The Newark Star-Ledger
Tuesday, September 18, 2012
By, Richard Khavkine
Newark pupils in 18 schools are jumping up and down in their classrooms.
Although they might be excited about academics, it’s an anti-obesity campaign that’s got them out of their desks and doing calisthenics.
This morning, dozens of Park Elementary School pupils took their lessons to the public stage, pushing, pulling and jumping along to a video in the school’s auditorium.
Mayor Cory Booker was on hand, taking the opportunity to call attention to what he has characterized as a problem of epidemic proportions in the city.
“Obesity is a profound problem,” Booker said before sitting down in the school’s library and talking about the kids’ summer reading. “It’s undermining their ability to succeed.”
Two years ago, on the eve of First Lady Michelle Obama’s visit to the city to talk about the need for good nutrition and a physical education regimens for school-age kids, statistics compiled by the Center for State Health Policy showed that one in five Newark children are obese.
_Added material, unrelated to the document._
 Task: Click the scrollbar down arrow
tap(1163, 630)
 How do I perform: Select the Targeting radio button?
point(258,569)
In all, 43 percent of the city’s boys and 45 percent of its girls were either overweight or obese, compared with 32 percent of boys and 31 percent of girls nationwide.
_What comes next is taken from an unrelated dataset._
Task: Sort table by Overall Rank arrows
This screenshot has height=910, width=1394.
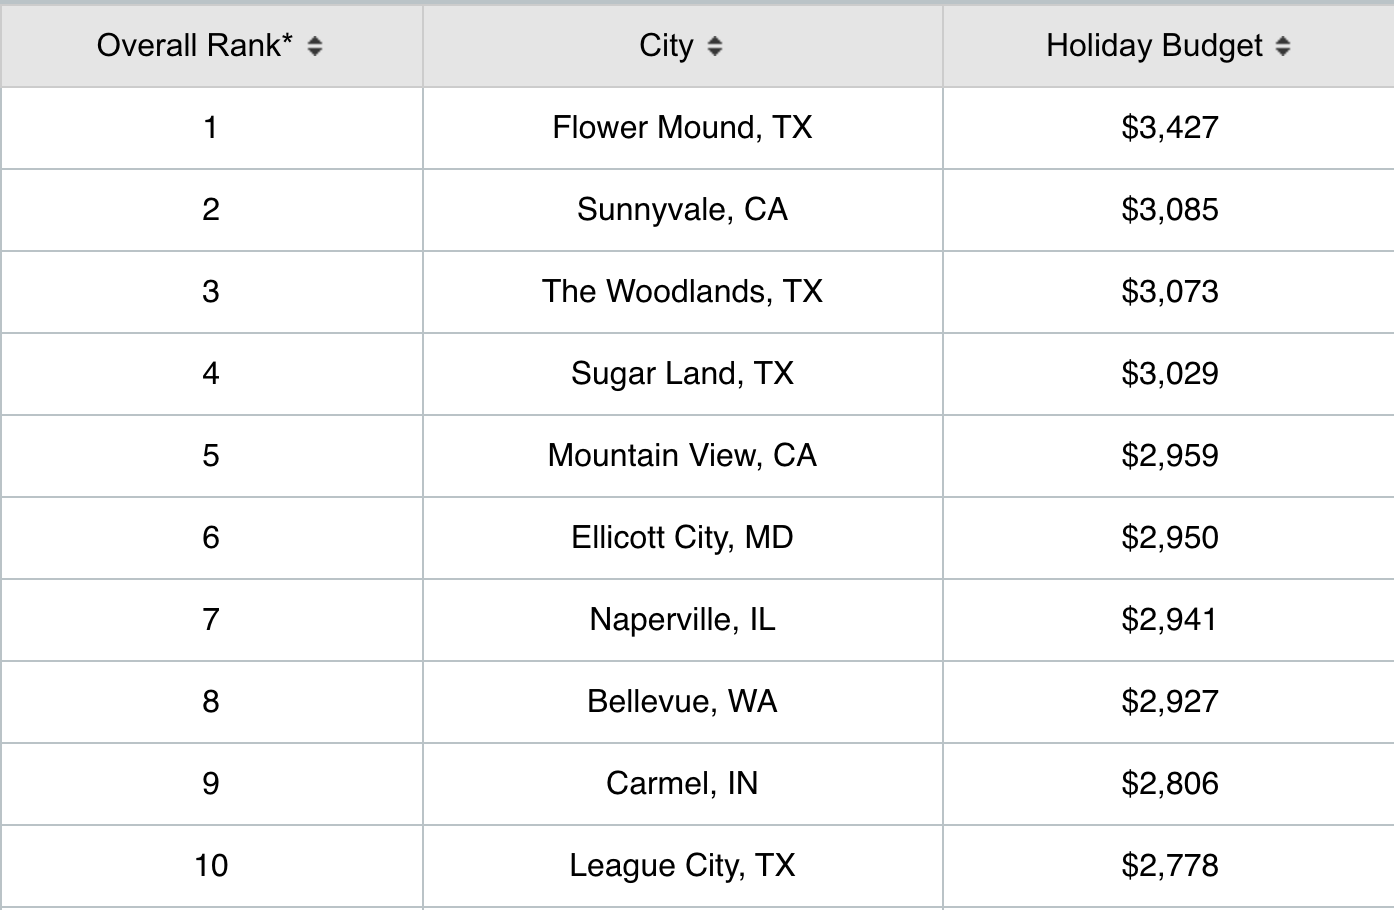Action: point(315,46)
The Newark initiative, also underway in schools in Atlanta, Houston and Philadelphia, is the result of public-private partnerships being facilitated by Johnson & Johnson, the New Brunswick-based corporation.
It uses curriculum-based video and audio to guide students through exercises that last 10 to 12 minutes and are tied to a school’s curriculum. The exercises have been shown to facilitate the transition from one subject to another, said June Keenan, the chairwoman of Kinetic Learning Enterprises and who developed the program, Activity Works.
An extended cool-down period leaves kids ready to tackle academics with renewed energy, she said.
In Park Elementary’s auditorium this morning, the pupils helped “build Stonehenge” by bending, picking up and lifting imaginary stones, and by “straightening” the Tower of Pisa in Italy by pushing and pulling.
The program has demonstrated that methodically integrating physical activities with academics helps students learn, said Gary Puckrein, the president of the Washington, D.C.-based National Minority Quality Forum, a research and educational organization, which works to secure health care for minority populations.
Following a pilot program at Alexander Street, McKinley and Branch Brook schools begun three years ago, the program was fully implemented last year; 18 schools citywide are now taking part.
Eyesha Marable, who is managing the program’s implementation in Newark, said 10 other city schools are likely to sign up this year. Another 10 in Orange have also expressed interest, she said.
Marable said the program is not meant to replace regular physical education classes, but to complement them.
“If you can’t bring them to P.E. class, bring physical movement into the classroom,” she said. “The children love it.”